Dataset entries
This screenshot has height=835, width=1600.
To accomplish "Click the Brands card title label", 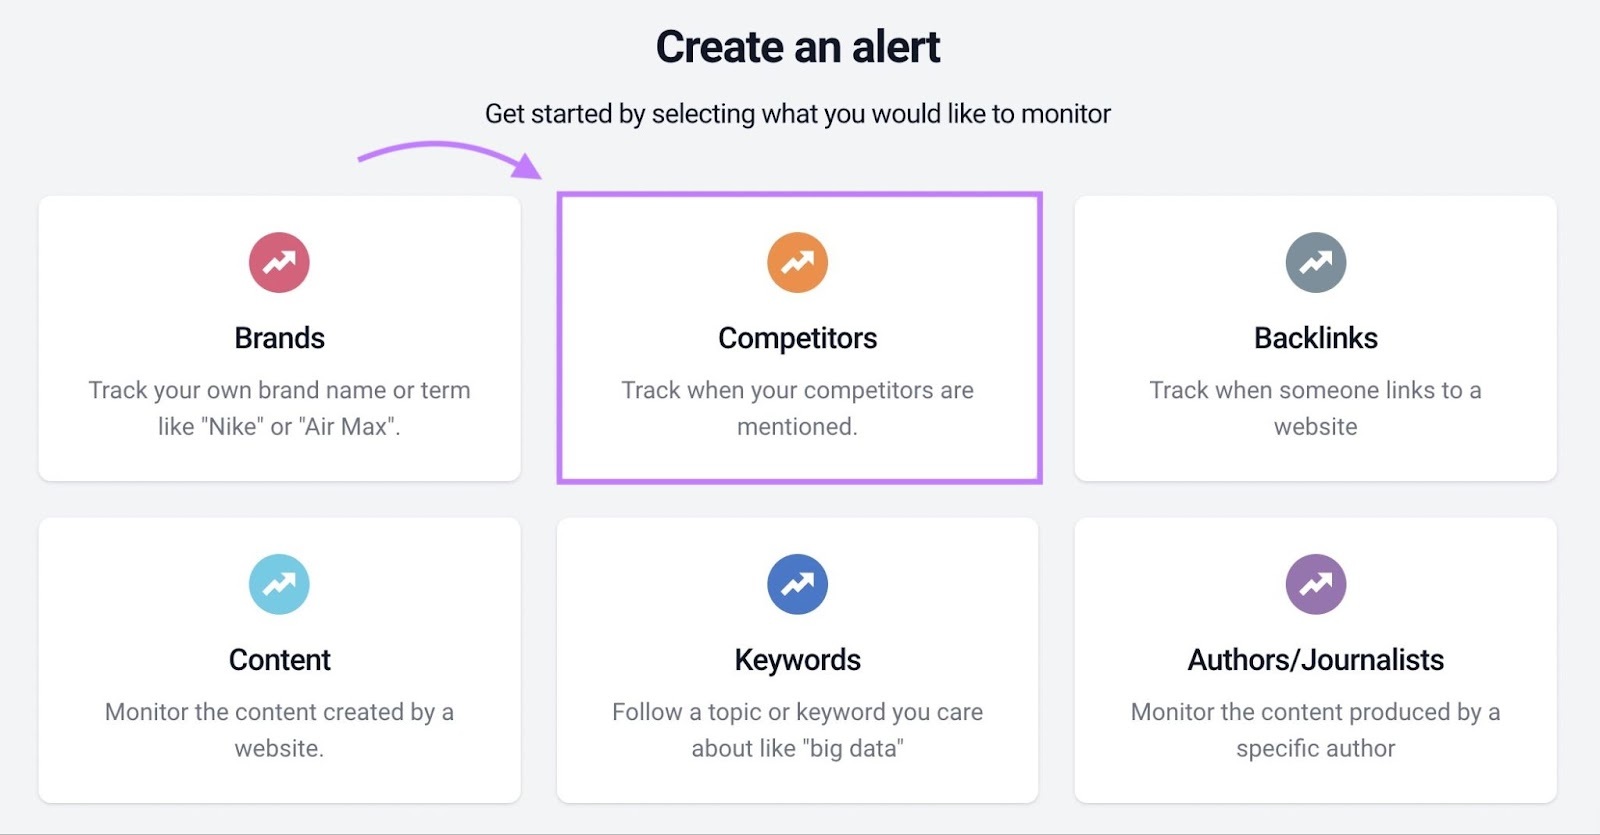I will click(x=279, y=338).
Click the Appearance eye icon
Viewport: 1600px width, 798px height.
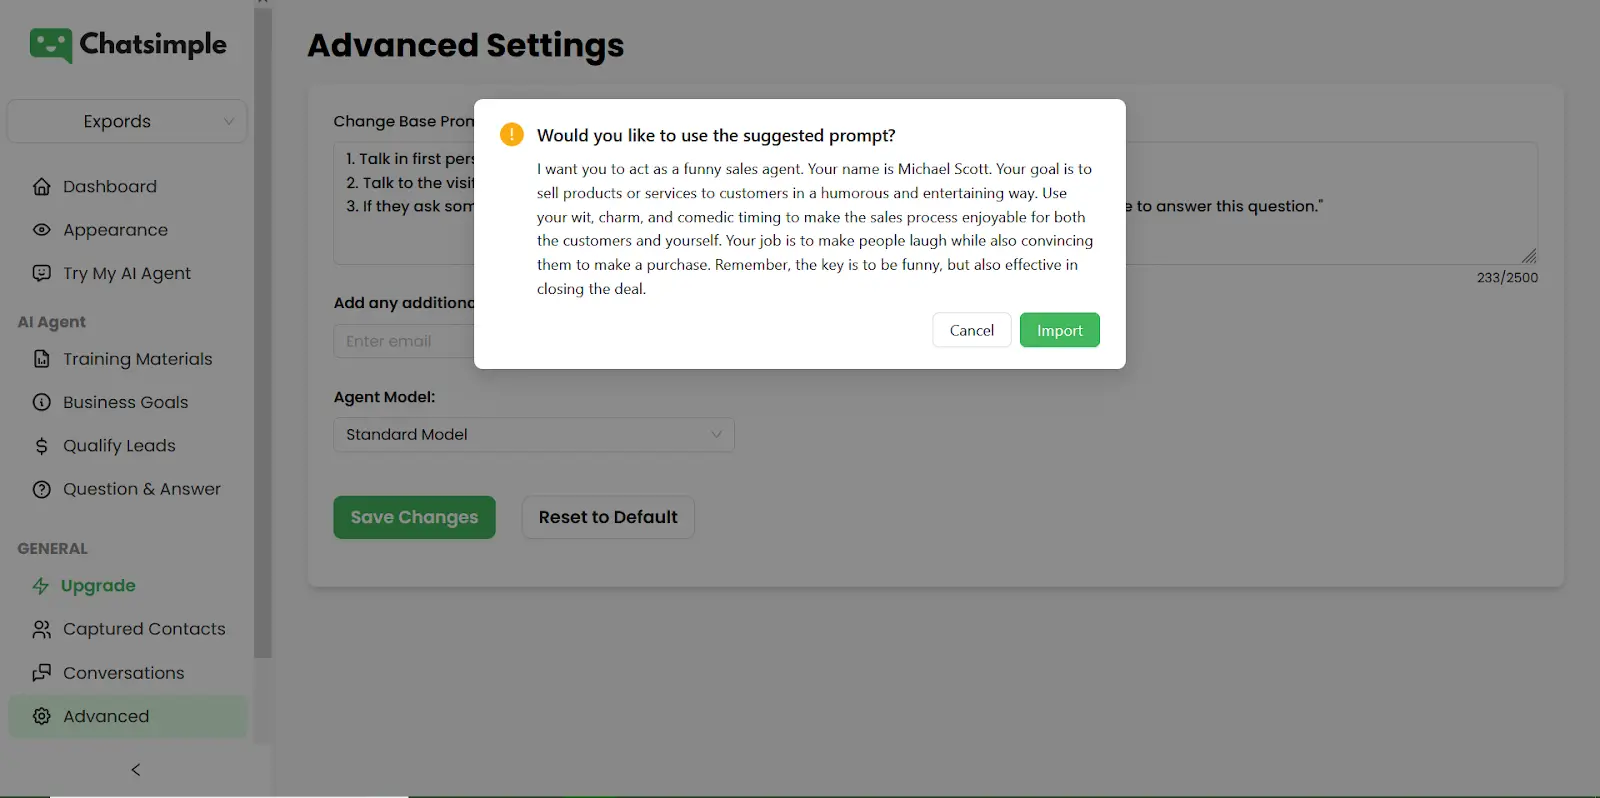[x=42, y=230]
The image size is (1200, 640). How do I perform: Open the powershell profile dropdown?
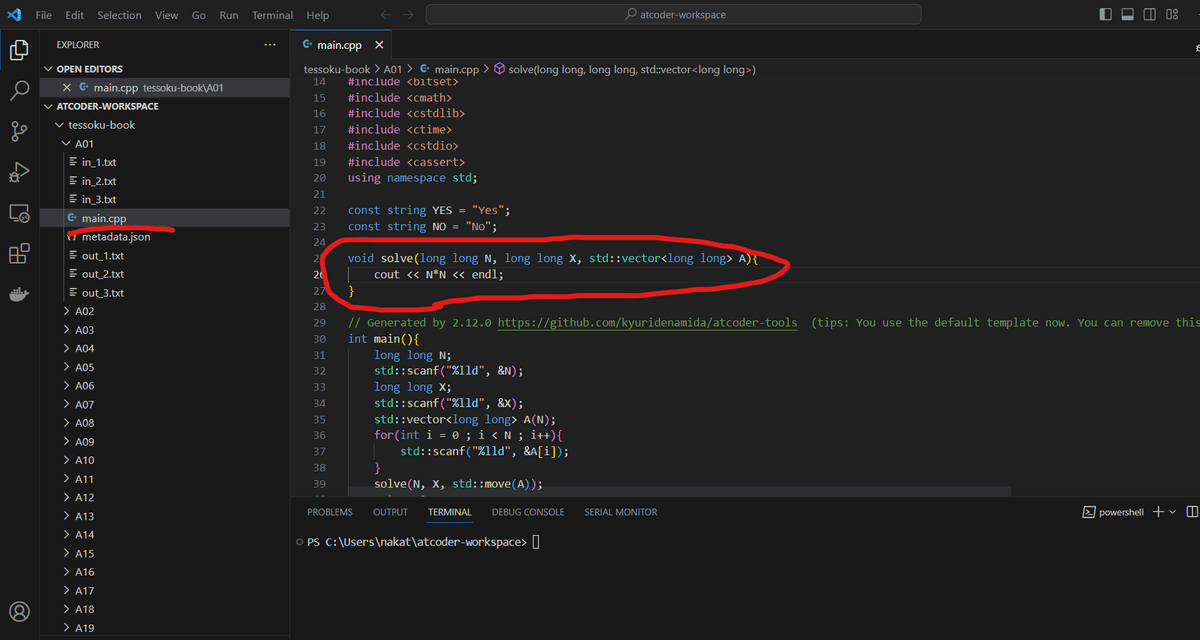(x=1170, y=511)
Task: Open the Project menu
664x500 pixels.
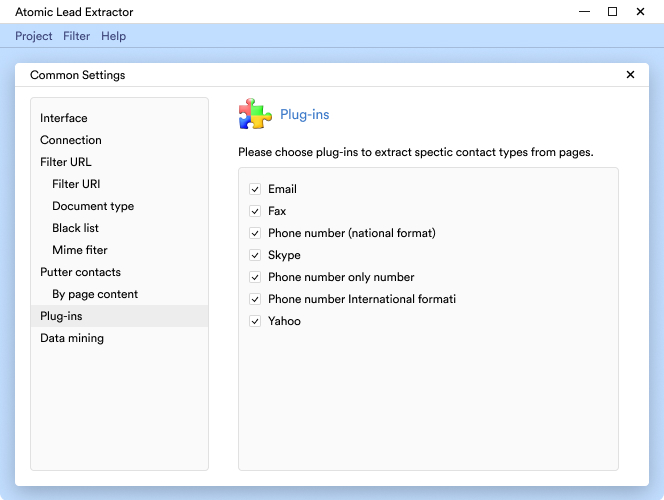Action: click(x=34, y=36)
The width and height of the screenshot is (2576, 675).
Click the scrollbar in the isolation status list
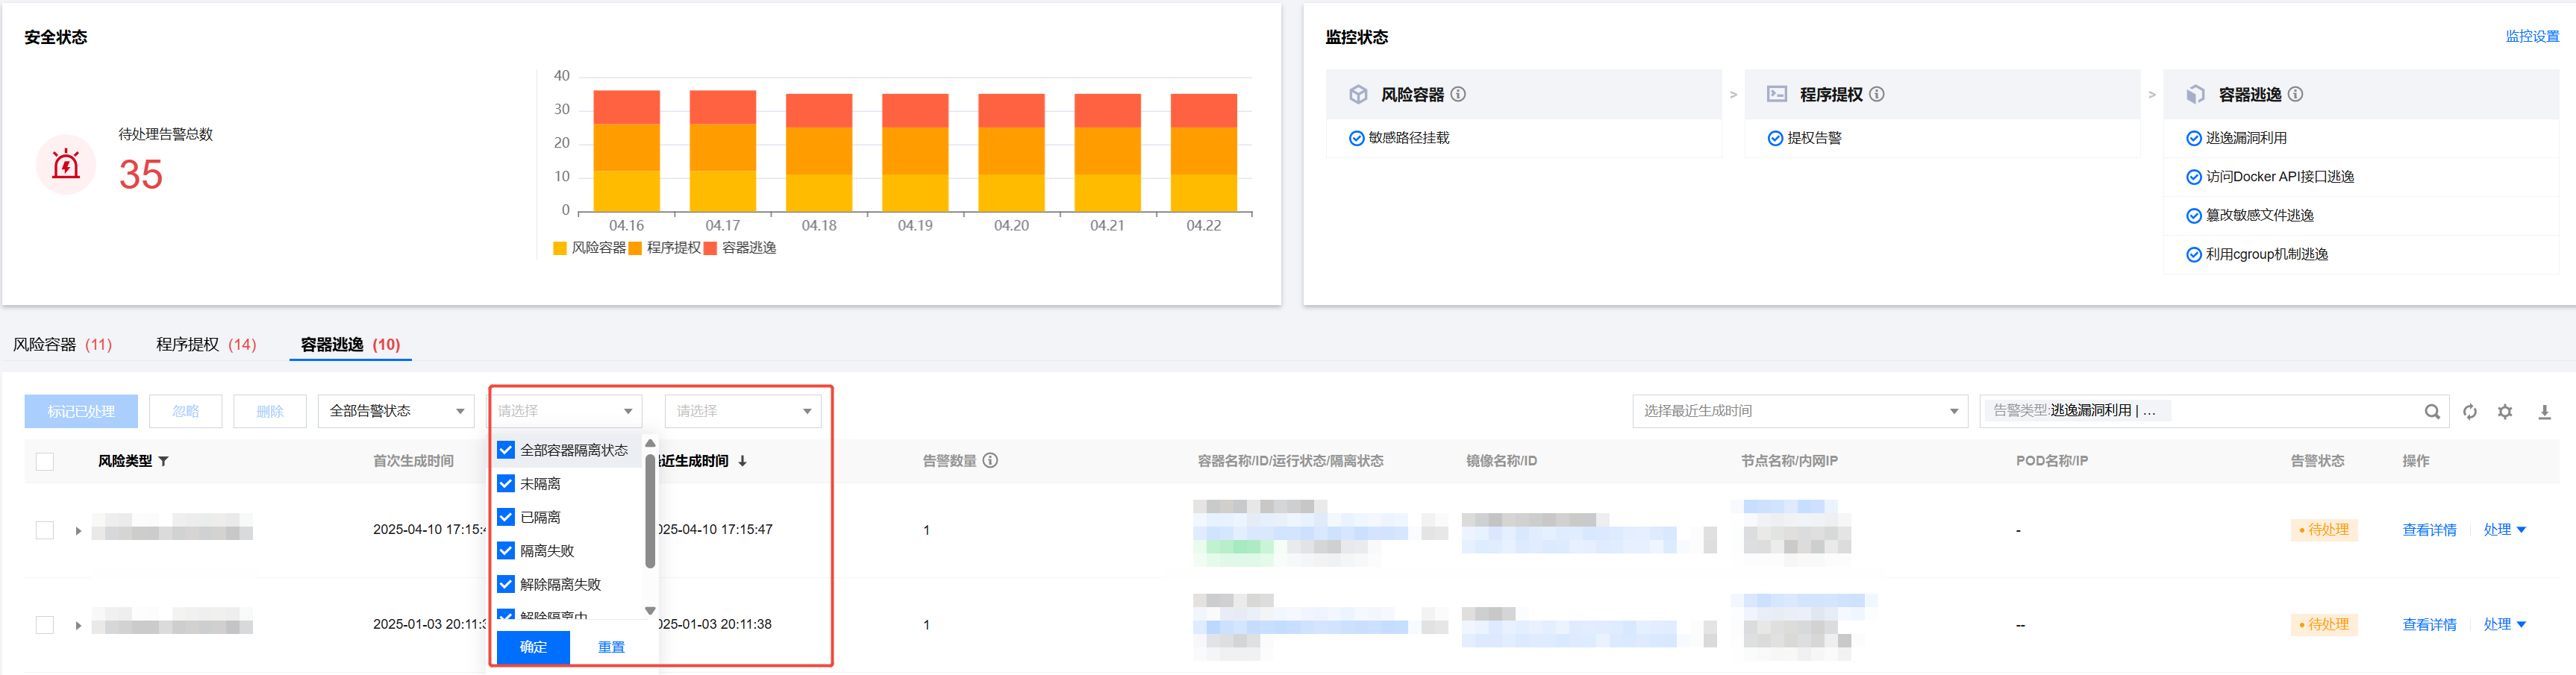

● WHAT THE TASK ASKS
Print only the lines from the one with "Task: Open the Project menu" through the last line of the data above, exactly and with both ends, and please omit any pictures.

● THE COMPLETED TASK
Task: Open the Project menu
664x500 pixels.
Action: click(x=34, y=36)
The width and height of the screenshot is (2576, 675).
Click the scrollbar in the isolation status list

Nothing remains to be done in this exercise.